Last month, Wetterlund, 37, lashed out at Miller, 37, on Twitter calling him “a bully and petulant brat” and the set of HBO comedy “toxic and weird.”
Miller vehemently denied intentionally bullying the actress and alleged that she was a problem on set herself.
“She may have had that experience, but it’s … just people trying to get into the headlines,” Miller told “The Jim and Sam Show” on Wednesday. “It was not my experience that anyone was bullying her. Truthfully, I felt like it was difficult to work with her because she kept interrupting Zach Woods … during takes, even when she was off-camera,” Miller added. “I don’t think anyone was bullying her … but obviously there was a of disconnect, because now she’s saying these things about me and about the all-male cast of ‘Silicon Valley.’ ”
He added, “I wouldn’t have expected her to say something like that … If anything, she left and I felt like … I shouldn’t be saying it, but I find this interesting: I thought they were a little meanspirited how they brought her back for just a quick scene and then said, ‘Nah, forget her, nevermind.’”

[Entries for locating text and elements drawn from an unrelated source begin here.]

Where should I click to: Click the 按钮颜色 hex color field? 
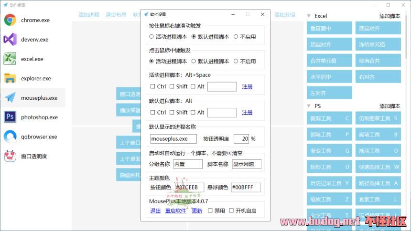pyautogui.click(x=189, y=188)
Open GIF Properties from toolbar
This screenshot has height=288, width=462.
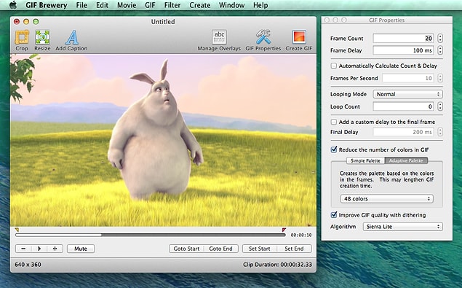click(263, 37)
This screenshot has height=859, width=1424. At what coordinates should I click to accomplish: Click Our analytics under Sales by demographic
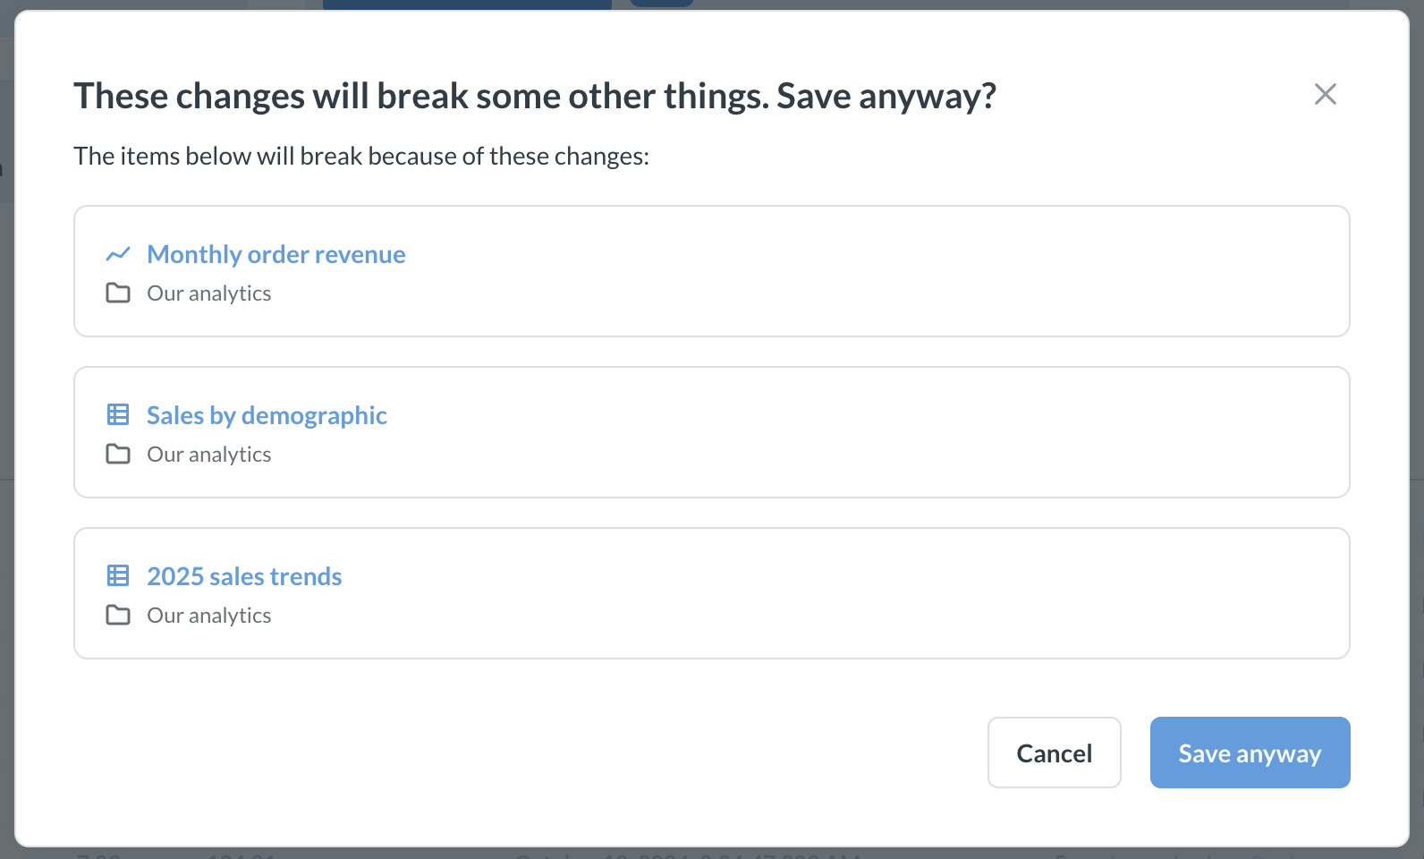(x=208, y=455)
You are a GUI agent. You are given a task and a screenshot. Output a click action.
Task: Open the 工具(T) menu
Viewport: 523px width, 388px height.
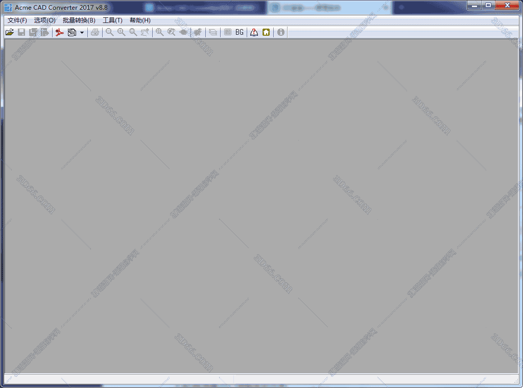[112, 20]
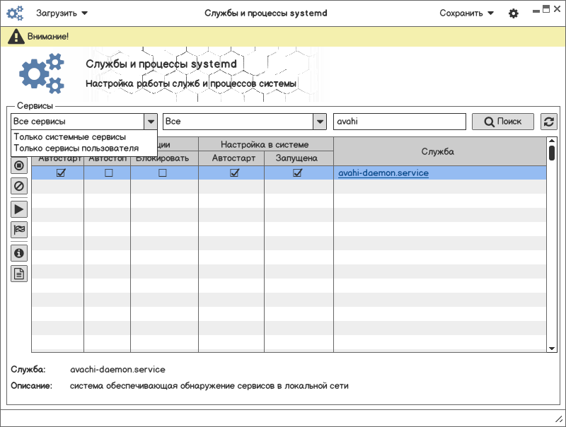
Task: Refresh the services list with the reload icon
Action: click(548, 122)
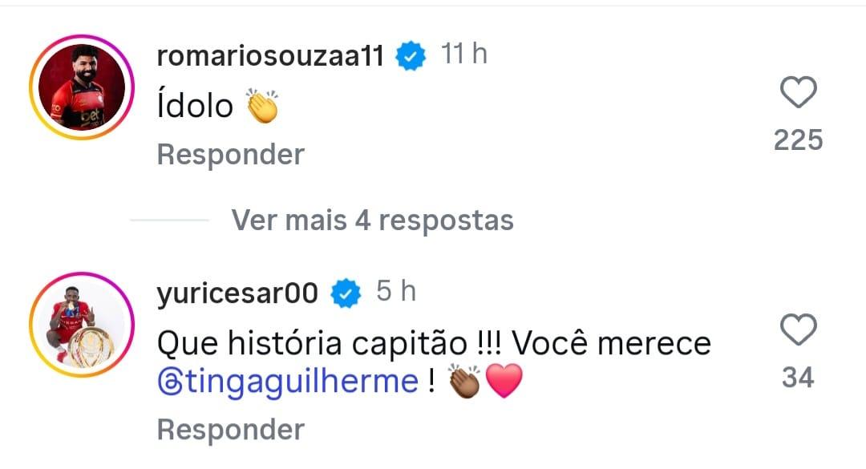Click the red heart emoji in yuricesar00's comment
This screenshot has width=866, height=469.
pyautogui.click(x=504, y=381)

At the time of Wetterlund’s tweets, HBO told Page Six in a statement, “While this is the first time we have heard Alice Wetterlund comment on her experiences on ‘Silicon Valley,’ we are disappointed to learn of her concerns. HBO and the producers have always taken very seriously our responsibility to create a welcoming and congenial environment for everyone who works on the show.”
Miller, who said he was shocked at the accusations, believes that Wetterlund represents a part of a larger problem, in that society is “looking for villains” in the post-Trump world, and that he’s not actually a villain, but a victim.

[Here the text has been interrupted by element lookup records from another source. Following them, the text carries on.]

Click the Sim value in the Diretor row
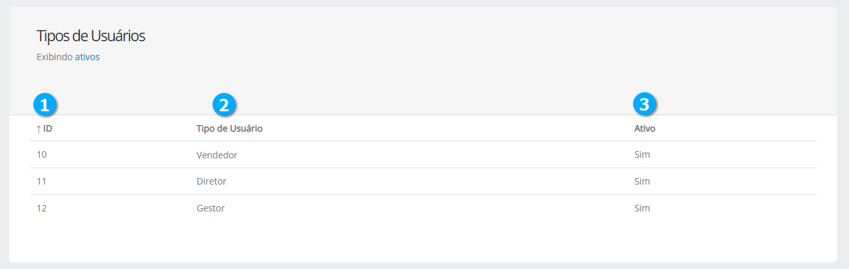 point(642,181)
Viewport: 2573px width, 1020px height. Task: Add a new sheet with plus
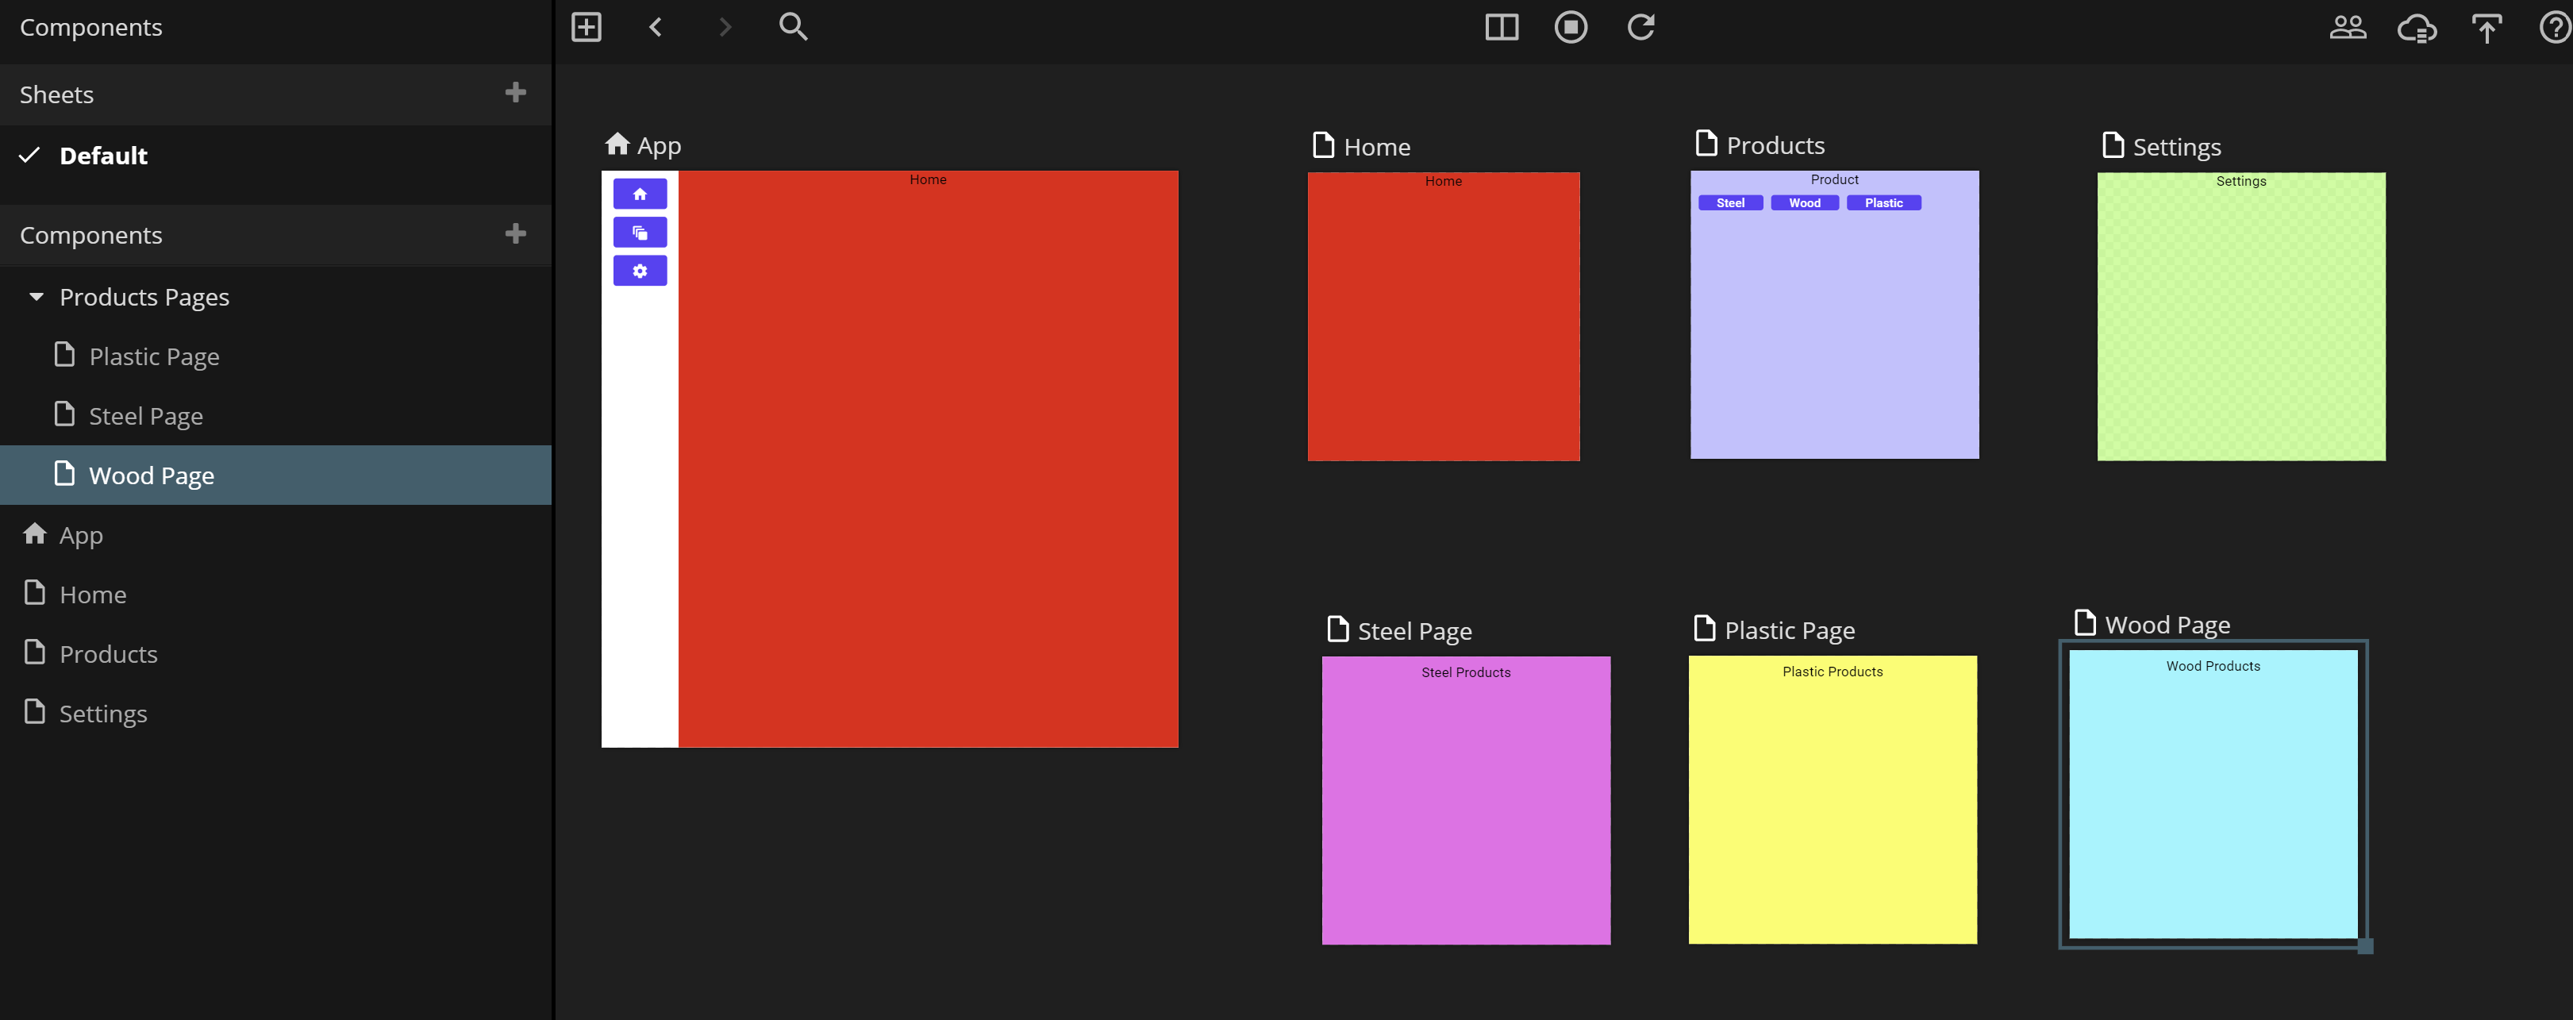tap(515, 93)
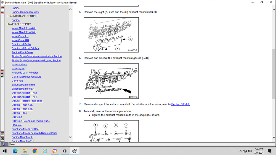
Task: Open the Settings gear in the taskbar
Action: click(x=65, y=151)
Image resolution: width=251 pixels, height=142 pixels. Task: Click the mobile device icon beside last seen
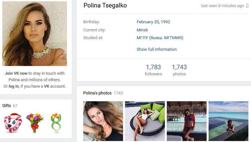click(x=247, y=6)
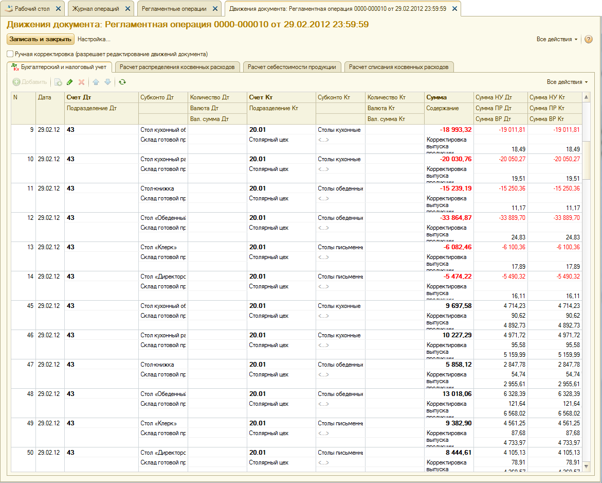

“I understand her perspective, but she was kind of being mean by sort attacking me and calling me names, calling out all of the people on ‘Silicon Valley,’ and just like, calling out the fact that we were all men and because we’re all men that we’re s—ty and we created this toxic work environment, all that kind of stuff,” he said. “So OK, so what happens? So she’s being mean to the people who were mean to her, and people get behind that? And there’s some sort of justice there?”
“It’s just a confusing time right now,” Miller said. “There’s a lot of anger, and people don’t know where to fire.”
Miller announced he was leaving “Silicon Valley” in May 2017.
While it was initially reported to be a mutual decision between the seemingly troubled comedian and the network, reports later suggested that Miller’s “explosive” and unpredictable on-set behavior let to his ouster.